§ Exercise details
Don't include pictures. Quote the lines below from the first through the line that contains "The height and".

§ Data to process
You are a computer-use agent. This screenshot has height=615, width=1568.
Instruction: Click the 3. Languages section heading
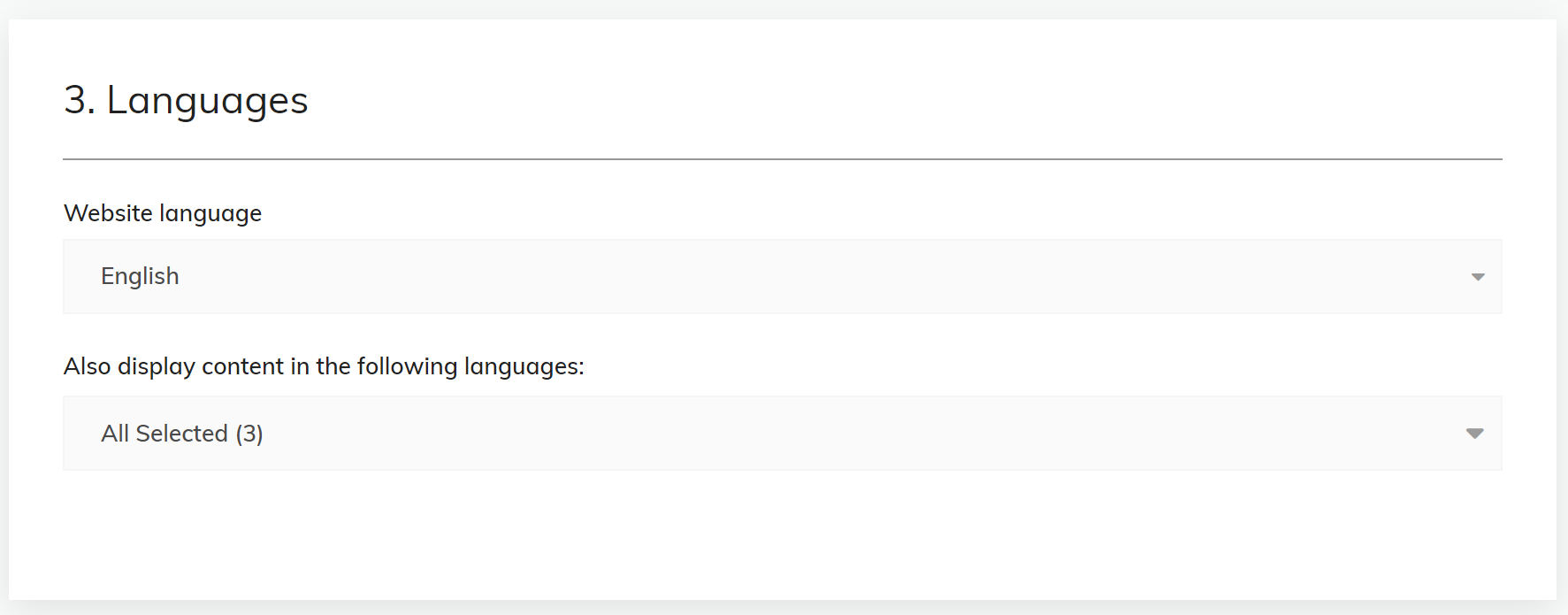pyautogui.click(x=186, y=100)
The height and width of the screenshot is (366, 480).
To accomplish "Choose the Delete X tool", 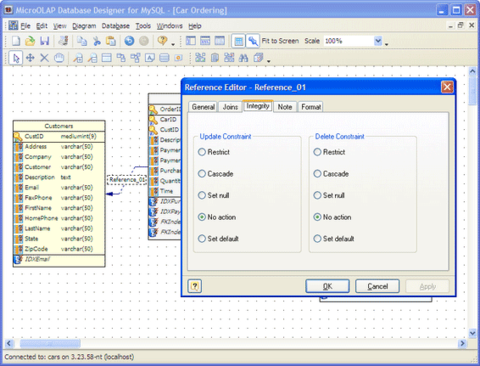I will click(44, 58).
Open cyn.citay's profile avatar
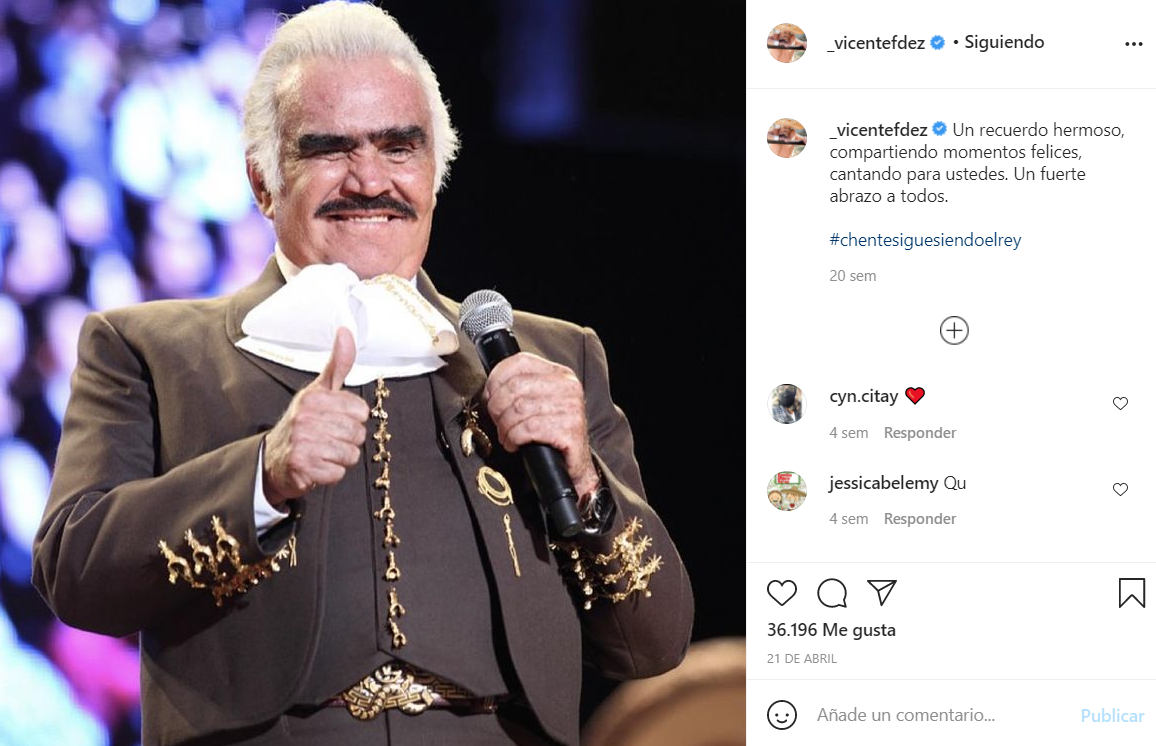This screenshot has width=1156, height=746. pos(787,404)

§ Solution to this exercise
You are a computer-use agent. This screenshot has height=615, width=1568.
Instruction: Click the 3. Languages section heading
pyautogui.click(x=186, y=100)
The height and width of the screenshot is (366, 480).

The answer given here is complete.